The same reasoning defeats plaintiff's alternative argument that it was entitled to be indemnified under the policy's “completed work” provision:  The property damage covered by that provision must have arisen out of an “accident.”   There is no proof of an accident in the record of this case on summary judgment.   The trial court's grant of summary judgment to defendant therefore was proper.

The decision of the Court of Appeals and the judgment of the circuit court are affirmed.


1.   This exclusion appears in a section of the policy entitled “Exclusions that Apply to all Coverages.”

2.   This exclusion appears in a section of the policy entitled “Additional Exclusions that Apply to Property Damage Liability.”

3.   Defendant also made a related argument that plaintiff's claim was excluded under the policy exclusion for “liability * * * assumed under a contract,” set out above.

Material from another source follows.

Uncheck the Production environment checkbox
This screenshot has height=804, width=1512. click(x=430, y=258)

4.   Finley states that an “accident” is “an incident or occurrence that happened by chance, without design and contrary to intention and expectation.”  Finley, 236 Or. at 245, 388 P.2d 21.

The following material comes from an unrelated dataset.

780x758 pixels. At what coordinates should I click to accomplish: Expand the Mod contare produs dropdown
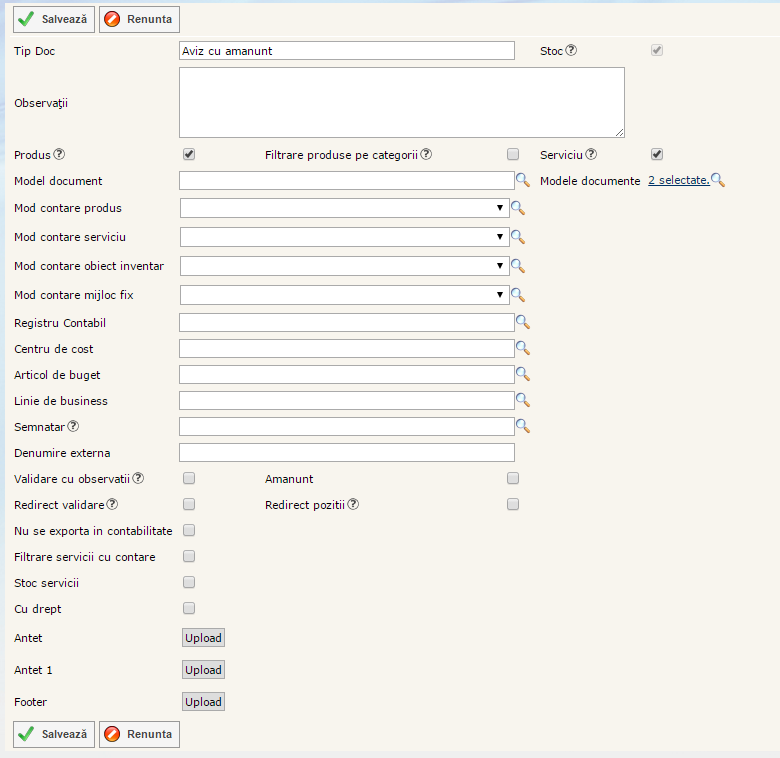(344, 208)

5.   We need not decide whether that exclusion might have been the wrong one on which to focus.   The trial court's ruling on this summary judgment record was correct for the reasons discussed below.

6.   ORAP 5.57 provides:“(1) A respondent must cross-assign as error any trial court ruling described in subsection (2) in order to raise the claim of error in the appeal.“(2) A cross assignment of error is appropriate:“(a) If, by challenging the trial court ruling, the respondent does not seek to reverse or modify the judgment on appeal;  and“(b) If the relief sought by the appellant were to be granted, respondent would desire reversal or modification of an intermediate ruling of the trial court.”

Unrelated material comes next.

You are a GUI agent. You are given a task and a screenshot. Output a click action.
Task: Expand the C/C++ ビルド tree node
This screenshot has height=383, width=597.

7.   Courts in other jurisdictions have made similar observations in terms of the risks covered by commercial liability policies.   See, e.g., Knutson Const. v. St. Paul Fire & Marine Ins., 396 N.W.2d 229, 235-37 (Minn.1986) (distinguishing faulty workmanship that causes business expense of repairing work from faulty workmanship that results in tort liability);  Weedo v. Stone-E-Brick, 81 N.J. 233, 405 A.2d 788 (1979) (same).   See also the following much quoted passage from Roger C. Henderson, Insurance Protection for Products Liability and Completed Operations-What Every Lawyer Should Know, 50 Neb. L. Rev. 415, 441 (1971):“The insured, as a source of goods or services, may be liable as a matter of contract law to make good on products or work which is defective or otherwise unsuitable because it is lacking in some capacity.   This may even extend to an obligation to completely replace or rebuild the deficient product or work.   This liability, however, is not what the coverages in question are designed to protect against.   The coverage is for tort liability for physical damages to others and not for contractual liability of the insured for economic loss because the product or completed work is not that for which the damaged person bargained.”

8.   We draw our conclusion from the affidavit filed by plaintiff's principal.   The affidavit recites that plaintiff's subcontractor painted cabinets and other woodwork in the home, and that the following events then occurred:“Thereafter, for a period of approximately 2-3 weeks the remaining construction was completed, and the home [was] turned over to the [owners], who moved in.   At that time any work that would have been remaining would have only been such tasks necessary to correct or repair any defect or deficiency in the construction.“After the [owners] took possession of the home it became apparent that the painting work performed by [subcontractor] was not properly curing, and would require additional expense to correct any deficiency.   I therefore incurred expense in the amount of $10,240.00 to correct the deficiencies in the work.”Attached to the affidavit was a bill that showed that those work “deficiencies” were corrected by stripping and refinishing the cabinets and woodwork.